>>>
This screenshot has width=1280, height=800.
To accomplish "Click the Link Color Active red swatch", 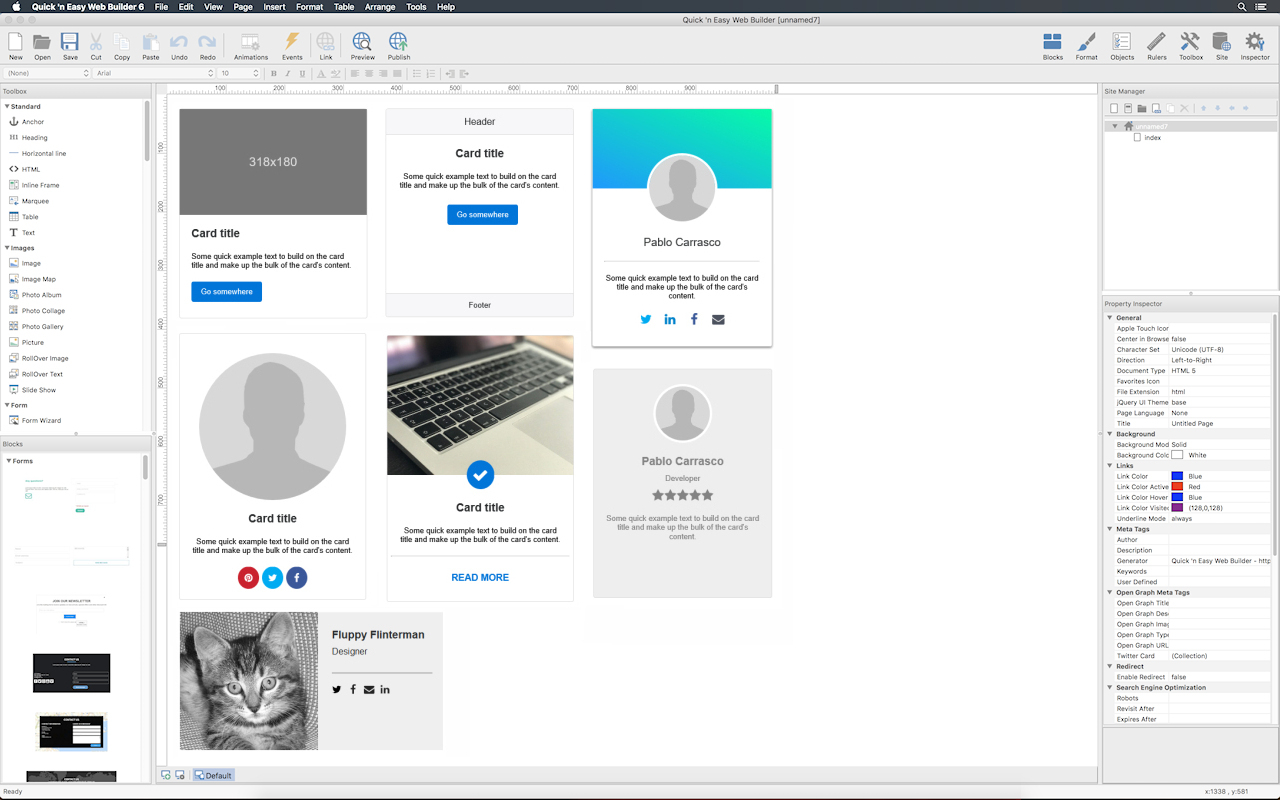I will click(1177, 487).
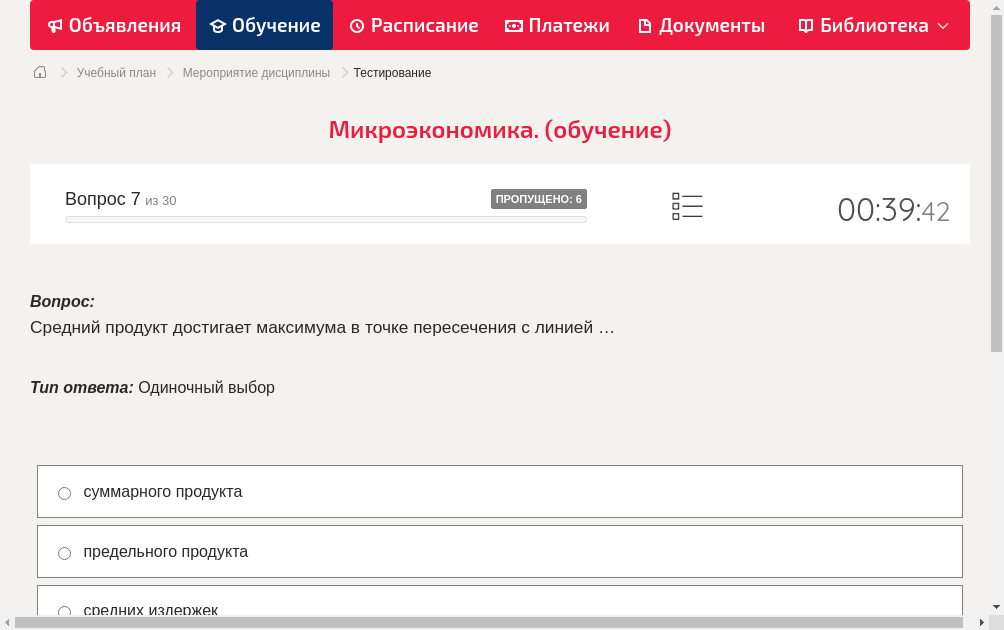1004x630 pixels.
Task: Click the clock icon next to Расписание
Action: (x=356, y=25)
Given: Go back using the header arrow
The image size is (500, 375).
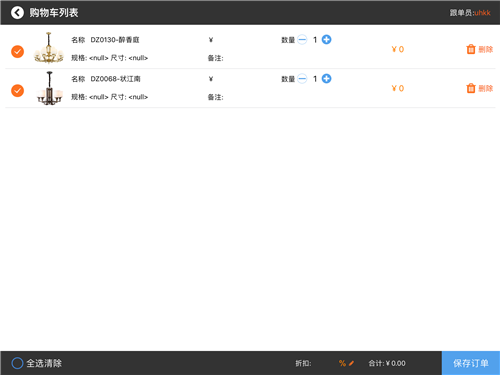Looking at the screenshot, I should point(17,13).
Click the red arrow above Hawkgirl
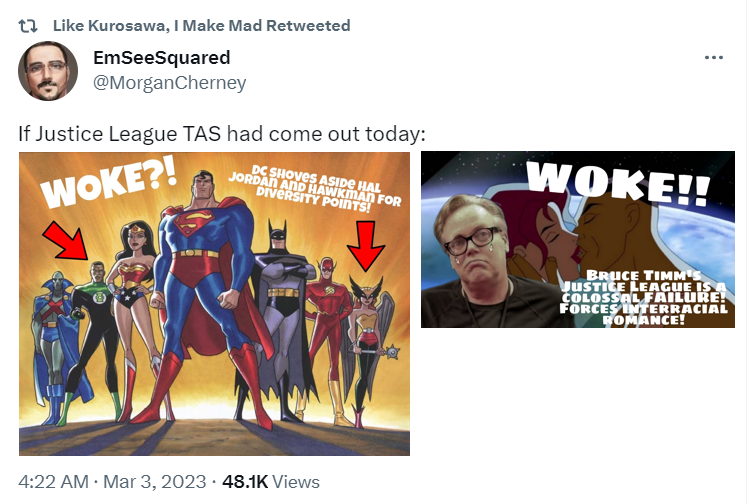 [x=366, y=246]
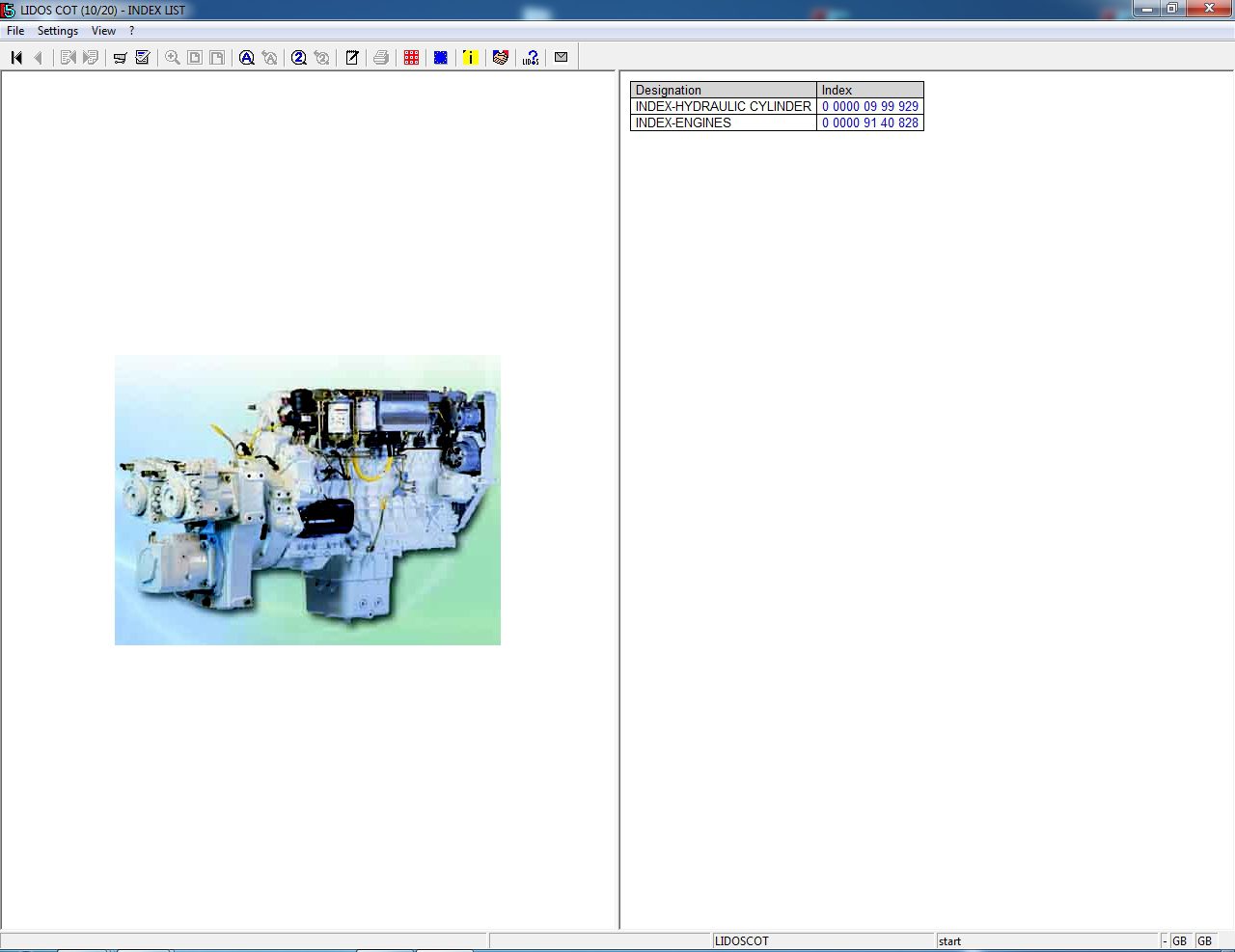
<<<
• What you should do:
Once the line containing "The image size is (500, 375)." is found, write out exactly that line and each line after it through the end of the entries, omitting pictures.

• The completed task:
The image size is (500, 375).
Looking at the screenshot, I should point(17,13).
Click the red arrow above Hawkgirl
 [x=366, y=246]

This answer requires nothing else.